I wasn't in the US in 1941. I was only born that year. But I was a child in a bombed London. And I have never felt that the American public today was well equipped to withstand a steady, albeit unexpected campaign of terror. The tragedy of 11 September was a great crisis, and there is something very American about such monumental events. They are show time. They are high drama. They make for victims and heroes – in other words, our roles are clear and self-evident. You can fantasise about a crisis, and imagine yourself playing all manner of grand roles in it. "Let's roll!"

But habit, persistence, repetition, climate – these are things that Americans flinch from. They are undramatic. They are boringly real. There is no role-playing that will sort them out. I felt on the 11th that there would be an immense surge of national energy – much of it admirable – but that it would falter. For this is no longer a people accustomed to prolonged hardship and difficulty, or blessed with stamina. This is a country coming off the hysterical economy of the late Eighties and the Nineties, a country all too ready to think of itself as the greatest in the world, which has a certain way of putting less value in knowing or caring much about other countries.

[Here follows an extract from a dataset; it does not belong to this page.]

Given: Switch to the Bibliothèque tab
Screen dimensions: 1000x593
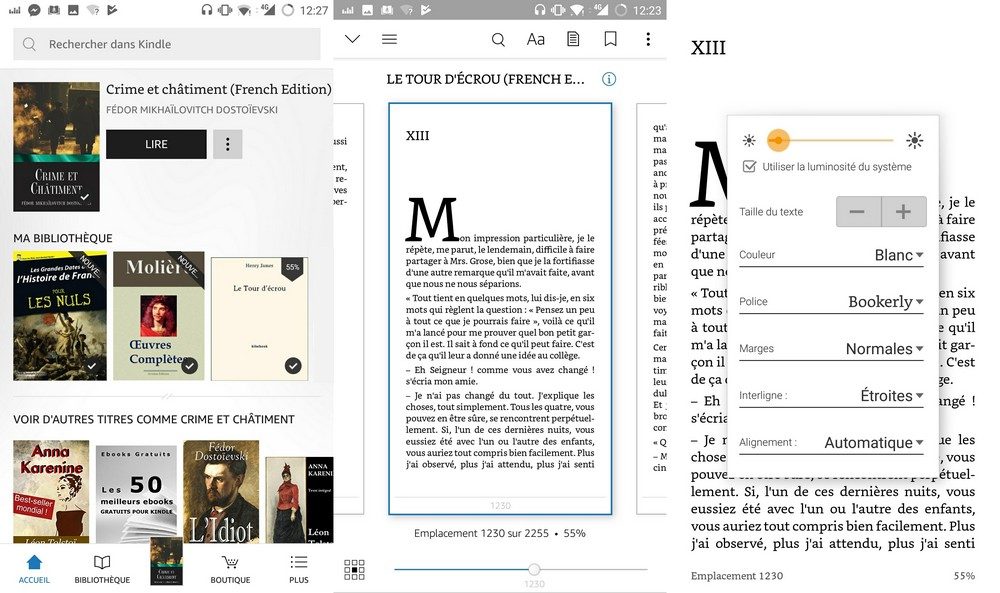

This is also a nation whose much vaunted intelligence systems have found a new habit of failure: no, they didn't know that 11 September was going to happen. No, they don't really understand how anthrax works or where it's coming from. These are not things you can just look up on the Web and check out. Indeed, the only way of dealing with them is to begin again to gather enormous amounts of scientific and historical knowledge – things that the US educational system has so largely abandoned.

This is also a country that has detained a number of its own citizens, without charge, and without much legal advice. We did that in 1941, with Japanese-Americans, and we now admit that it was wrong. But people who accept their government's argument as to who "they" are, and where "they" are (no matter the other failings in intelligence), turn a blind eye to the steady erosion of the Bill of Rights, which is one of the US's modest claims on greatness, and a drastic threat to the ideology of terrorism. But we have set some parts of it aside. And the more afraid we become, the more consumed by urban legends, the more invasive we will be.

There's another notion that struck some of us on 11 September. It was that not just the World Trade Centre had been destroyed; trade itself had been undermined. That was all the more alarming because of the many signs that the US economy was sliding fast long before the 11th. A few hours after yesterday's crash, airports were closing. Before long, there is every chance that many more airlines will follow suit. For nothing has sustained the perilous unreality of our boom but confidence. And nothing is so vital or so brittle in America. You can feel the confidence rushing out of the body like blood after a savage wound.

I hope that yesterday's event will prove no more than an air crash – a normal kind of incident. But I wonder about America's capacity for holding on to that much common sense, especially with the remorseless whipping of the media, of TV channels that actually need crises to survive. Never mind the criticisms of the US that have been levelled by people living in caves in Afghanistan. This is a moment when the US requires the habit of reasoned self-criticism, of proper debate as opposed to "Let's roll!" Forget rolling. We need to walk upright, watchful and alert, and start thinking.